Work request - Once the line containing "Given: Toggle the options settings gear panel" has been copied, stop; copy every line before it exactly, beginning with the first line of the material below.

Source data -
::::::::::
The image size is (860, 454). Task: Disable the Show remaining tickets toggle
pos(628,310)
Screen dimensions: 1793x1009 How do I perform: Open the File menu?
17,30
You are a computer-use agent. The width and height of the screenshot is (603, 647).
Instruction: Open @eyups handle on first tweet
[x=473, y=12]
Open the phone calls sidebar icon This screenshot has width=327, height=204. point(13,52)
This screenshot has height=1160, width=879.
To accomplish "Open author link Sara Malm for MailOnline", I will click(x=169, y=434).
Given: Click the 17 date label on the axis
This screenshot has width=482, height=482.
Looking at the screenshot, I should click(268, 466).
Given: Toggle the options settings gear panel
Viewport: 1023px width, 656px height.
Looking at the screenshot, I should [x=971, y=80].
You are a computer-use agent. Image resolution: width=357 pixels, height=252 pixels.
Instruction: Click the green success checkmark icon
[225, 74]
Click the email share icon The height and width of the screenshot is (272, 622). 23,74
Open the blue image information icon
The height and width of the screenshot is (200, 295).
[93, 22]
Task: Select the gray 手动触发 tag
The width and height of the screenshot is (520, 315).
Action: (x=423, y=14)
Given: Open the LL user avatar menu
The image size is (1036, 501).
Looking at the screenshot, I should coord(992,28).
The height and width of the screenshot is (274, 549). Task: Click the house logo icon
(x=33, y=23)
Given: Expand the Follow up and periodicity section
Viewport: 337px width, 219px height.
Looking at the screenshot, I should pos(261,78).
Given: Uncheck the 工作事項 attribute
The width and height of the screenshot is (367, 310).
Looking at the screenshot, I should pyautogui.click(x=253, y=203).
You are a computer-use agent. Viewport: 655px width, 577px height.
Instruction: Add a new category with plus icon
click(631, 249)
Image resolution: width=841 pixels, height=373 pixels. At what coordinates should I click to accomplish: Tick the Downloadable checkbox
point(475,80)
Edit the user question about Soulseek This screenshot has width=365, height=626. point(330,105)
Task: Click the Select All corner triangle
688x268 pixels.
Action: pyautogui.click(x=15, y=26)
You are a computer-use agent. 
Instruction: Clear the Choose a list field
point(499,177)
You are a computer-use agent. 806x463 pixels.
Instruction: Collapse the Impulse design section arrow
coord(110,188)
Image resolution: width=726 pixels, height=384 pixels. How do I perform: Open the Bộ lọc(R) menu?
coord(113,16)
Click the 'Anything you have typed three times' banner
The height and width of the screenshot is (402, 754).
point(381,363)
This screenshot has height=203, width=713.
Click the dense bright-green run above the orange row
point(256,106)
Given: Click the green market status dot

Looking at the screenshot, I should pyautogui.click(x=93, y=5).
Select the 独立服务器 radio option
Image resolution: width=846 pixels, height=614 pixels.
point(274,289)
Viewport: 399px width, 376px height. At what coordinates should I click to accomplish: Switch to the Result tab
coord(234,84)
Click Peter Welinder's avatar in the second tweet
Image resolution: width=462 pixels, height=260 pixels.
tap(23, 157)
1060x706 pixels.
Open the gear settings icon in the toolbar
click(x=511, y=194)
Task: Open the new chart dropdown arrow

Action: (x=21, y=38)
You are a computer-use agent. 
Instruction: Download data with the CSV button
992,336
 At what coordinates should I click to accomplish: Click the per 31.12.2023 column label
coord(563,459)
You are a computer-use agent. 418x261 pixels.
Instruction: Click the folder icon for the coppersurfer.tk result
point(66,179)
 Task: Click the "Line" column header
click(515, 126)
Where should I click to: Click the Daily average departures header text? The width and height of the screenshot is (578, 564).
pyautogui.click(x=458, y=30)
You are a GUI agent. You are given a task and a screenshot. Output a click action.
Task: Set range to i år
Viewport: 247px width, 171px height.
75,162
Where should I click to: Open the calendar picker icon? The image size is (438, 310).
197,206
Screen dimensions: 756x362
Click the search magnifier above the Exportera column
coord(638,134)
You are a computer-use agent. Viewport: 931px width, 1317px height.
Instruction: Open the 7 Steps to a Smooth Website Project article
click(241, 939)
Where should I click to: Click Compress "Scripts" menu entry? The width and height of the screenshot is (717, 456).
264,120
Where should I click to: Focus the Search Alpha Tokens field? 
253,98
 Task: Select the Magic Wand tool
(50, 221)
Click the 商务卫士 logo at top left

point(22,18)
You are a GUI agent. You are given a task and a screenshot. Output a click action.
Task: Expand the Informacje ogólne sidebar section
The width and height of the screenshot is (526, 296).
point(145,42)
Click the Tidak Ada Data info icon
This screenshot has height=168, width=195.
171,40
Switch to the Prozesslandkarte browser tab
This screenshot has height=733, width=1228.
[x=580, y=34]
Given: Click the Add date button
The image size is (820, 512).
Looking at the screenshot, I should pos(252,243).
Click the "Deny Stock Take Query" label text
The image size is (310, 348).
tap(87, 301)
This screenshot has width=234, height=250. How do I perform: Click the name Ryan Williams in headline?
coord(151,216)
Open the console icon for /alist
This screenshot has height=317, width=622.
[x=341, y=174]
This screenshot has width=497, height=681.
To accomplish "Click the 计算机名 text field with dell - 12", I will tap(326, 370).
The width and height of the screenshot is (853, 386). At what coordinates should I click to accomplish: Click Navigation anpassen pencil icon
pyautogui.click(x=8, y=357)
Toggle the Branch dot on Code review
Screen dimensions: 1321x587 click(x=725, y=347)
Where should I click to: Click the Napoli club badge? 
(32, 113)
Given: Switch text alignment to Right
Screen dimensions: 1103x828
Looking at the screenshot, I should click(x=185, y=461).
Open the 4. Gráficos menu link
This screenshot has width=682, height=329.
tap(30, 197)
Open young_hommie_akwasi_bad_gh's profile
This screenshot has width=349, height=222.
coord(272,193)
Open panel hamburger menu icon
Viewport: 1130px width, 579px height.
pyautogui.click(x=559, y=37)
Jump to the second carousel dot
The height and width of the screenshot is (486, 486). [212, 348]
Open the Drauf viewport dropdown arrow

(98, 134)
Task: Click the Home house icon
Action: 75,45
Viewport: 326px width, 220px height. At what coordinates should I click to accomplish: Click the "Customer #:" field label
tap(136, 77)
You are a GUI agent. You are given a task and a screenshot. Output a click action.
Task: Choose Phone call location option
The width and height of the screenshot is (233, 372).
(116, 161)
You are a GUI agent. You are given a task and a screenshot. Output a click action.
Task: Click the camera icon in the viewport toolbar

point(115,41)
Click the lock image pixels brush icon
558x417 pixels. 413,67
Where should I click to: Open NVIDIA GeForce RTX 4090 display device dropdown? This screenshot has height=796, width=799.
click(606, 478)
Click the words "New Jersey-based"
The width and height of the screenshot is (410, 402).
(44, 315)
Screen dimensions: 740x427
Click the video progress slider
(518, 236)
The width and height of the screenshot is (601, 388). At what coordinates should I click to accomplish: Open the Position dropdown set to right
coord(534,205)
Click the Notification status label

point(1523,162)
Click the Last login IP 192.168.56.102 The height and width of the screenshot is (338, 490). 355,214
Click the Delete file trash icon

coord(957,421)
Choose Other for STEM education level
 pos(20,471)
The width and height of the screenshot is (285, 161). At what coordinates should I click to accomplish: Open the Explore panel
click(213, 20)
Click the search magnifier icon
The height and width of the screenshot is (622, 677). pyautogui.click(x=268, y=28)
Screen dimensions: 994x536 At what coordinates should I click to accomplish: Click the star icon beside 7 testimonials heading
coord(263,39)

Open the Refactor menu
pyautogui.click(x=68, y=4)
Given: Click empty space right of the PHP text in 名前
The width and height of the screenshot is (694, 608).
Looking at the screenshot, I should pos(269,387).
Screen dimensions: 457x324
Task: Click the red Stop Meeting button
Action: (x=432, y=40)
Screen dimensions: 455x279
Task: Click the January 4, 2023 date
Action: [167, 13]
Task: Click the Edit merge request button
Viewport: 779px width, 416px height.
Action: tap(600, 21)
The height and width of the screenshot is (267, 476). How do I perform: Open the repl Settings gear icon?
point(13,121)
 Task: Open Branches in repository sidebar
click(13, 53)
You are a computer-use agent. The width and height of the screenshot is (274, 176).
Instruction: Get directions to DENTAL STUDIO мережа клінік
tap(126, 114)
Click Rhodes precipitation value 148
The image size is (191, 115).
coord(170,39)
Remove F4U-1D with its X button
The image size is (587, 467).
::::::::::
Your response -
The image size is (860, 454). Task: Disable the Show remaining tickets toggle
pos(628,310)
Screen dimensions: 1793x1009 How do I perform: Open the File menu?
17,30
You are a computer-use agent. The width and height of the screenshot is (603, 647).
Instruction: Open @eyups handle on first tweet
[x=473, y=12]
Open the phone calls sidebar icon This screenshot has width=327, height=204. point(13,52)
This screenshot has height=1160, width=879.
To accomplish "Open author link Sara Malm for MailOnline", I will click(x=169, y=434).
Given: Click the 17 date label on the axis
This screenshot has width=482, height=482.
Looking at the screenshot, I should click(268, 466).
Given: Toggle the options settings gear panel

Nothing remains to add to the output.